Caldo e temporali violenti; è la nuova realtà climatica
I temporali violenti rappresentano spesso l'altra faccia delle ondate di caldo. Oggi le masse d'aria che raggiungono l'Italia sono mediamente più calde rispetto a qualche decennio fa. È quanto emerge anche dalla nostra analisi delle temperature a circa 1500 metri di quota (850 hPa), che evidenzia un progressivo spostamento delle masse d'aria estive verso valori termici più elevati. In altre parole, si è alzato il livello di partenza dell'atmosfera.
A parità di configurazione meteorologica, una massa d'aria calda che oggi raggiunge il Mediterraneo risulta generalmente più calda di quanto sarebbe stata in passato. Questo non significa però che ogni ondata di caldo o ogni perturbazione comportino fenomeni estremi. La formazione dei temporali violenti continua a dipendere dalla dinamica atmosferica.
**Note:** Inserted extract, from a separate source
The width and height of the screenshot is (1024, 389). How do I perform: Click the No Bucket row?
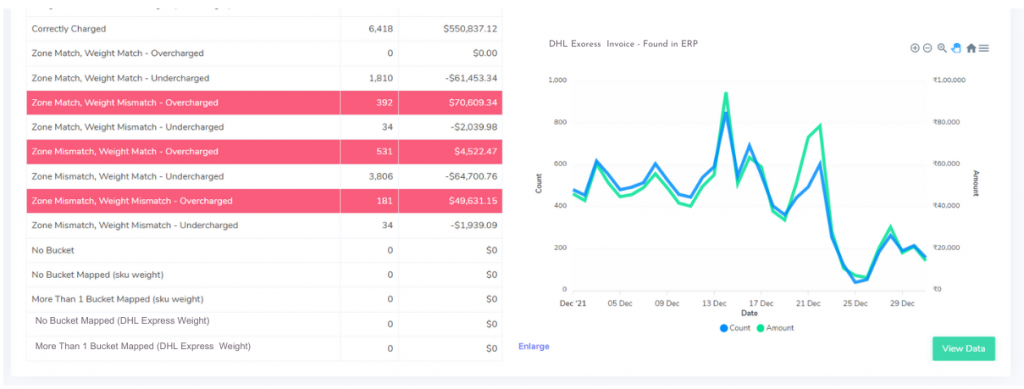coord(264,250)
Quando però queste condizioni si verificano, i temporali possono svilupparsi in un'atmosfera più calda e, spesso, più ricca di umidità, con una maggiore quantità di energia disponibile.
È il contesto climatico che è cambiato; i fenomeni estremi continuano a dipendere dalla meteorologia del momento, ma oggi si sviluppano in un'atmosfera che, rispetto al passato, può offrire un potenziale energetico maggiore.